Zero Downtime Migration (ZDM) tools
DataStax Zero Downtime Migration (ZDM) tools includes ZDM Proxy, ZDM Utility, ZDM Proxy Automation, and several data migration tools:
-
ZDM Proxy: Orchestrates activity-in-transition on your clusters during a live, zero-downtime migration. Your client applications connect to ZDM Proxy in the same way they would connect to a cluster, and then ZDM Proxy routes requests to the appropriate cluster.
-
ZDM Utility and ZDM Proxy Automation: Facilitate the deployment and management of ZDM Proxy instances.
-
Data migration tools: Used to copy and validate data. You can use these tools alone or with ZDM Proxy.
Benefits of using the ZDM tools
There are many benefits to using the ZDM tools for your migration:
- Minimal client code changes
-
Depending on cluster compatibility, the ZDM tools help you migrate to a new or upgraded database platform with minimal changes to your client application code. In some cases, you only need to change the connection string to point to the new cluster at the end of the migration process. Typically, these changes are minimal and non-invasive, especially if your client application uses an externalized property configuration for contact points.
- Real-time data consistency
-
ZDM Proxy orchestrates real-time activity generated by your client applications, ensuring data consistency while you replicate, validate, and test your existing data on the new cluster. Once you set up ZDM Proxy, the dual-writes feature ensures that new writes are sent to both the origin and target clusters, so you can focus on migrating the data that was present before initializing ZDM Proxy.
- Safely test the new cluster under full production workloads
-
In addition to the dual-writes feature, you can optionally enable asynchronous dual-reads to test the target cluster’s ability to handle a production workload before you permanently switch to the target cluster at the end of the migration process.
Client applications aren’t interrupted by read errors or latency spikes on the new, target cluster. Although these errors and metrics are received by ZDM Proxy for monitoring and performance benchmarking purposes, they aren’t propagated back to the client applications.
From the client side, traffic is seamless and uninterrupted during the entire migration process.

Task instructions =>
(a) In the ZDM tools overview, which tools help deploy and manage ZDM Proxy instances?
(b) Revise the ZDM tools overview: give its part that opens with the words containing "Benefits of using" and closes with "for contact points.", with "connection string" replaced by "endpoint address".

Information supplied =>
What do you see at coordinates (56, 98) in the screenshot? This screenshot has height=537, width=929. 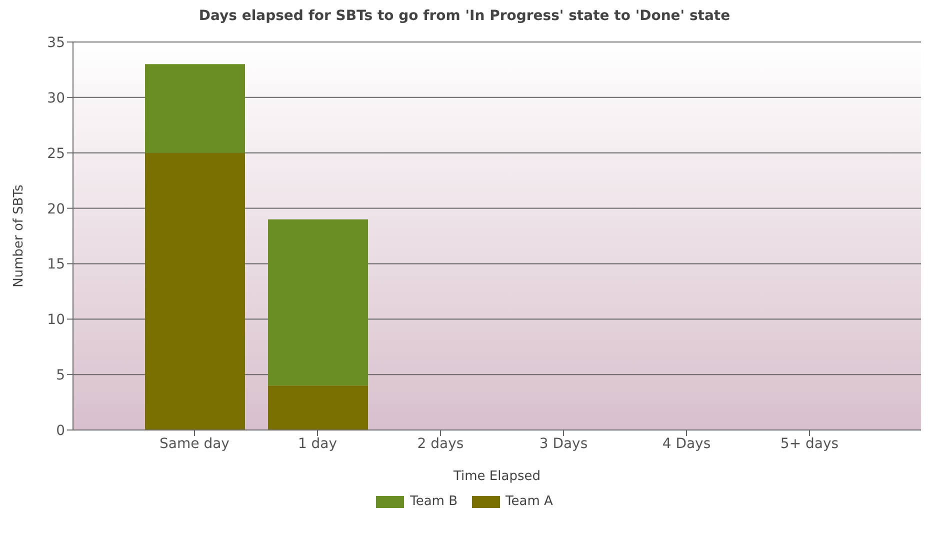 I see `y-tick-label: 30` at bounding box center [56, 98].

Answers per task =>
(a) ZDM Utility and ZDM Proxy Automation.

(b)
Benefits of using the ZDM tools
There are many benefits to using the ZDM tools for your migration:
- Minimal client code changes
-
Depending on cluster compatibility, the ZDM tools help you migrate to a new or upgraded database platform with minimal changes to your client application code. In some cases, you only need to change the endpoint address to point to the new cluster at the end of the migration process. Typically, these changes are minimal and non-invasive, especially if your client application uses an externalized property configuration for contact points.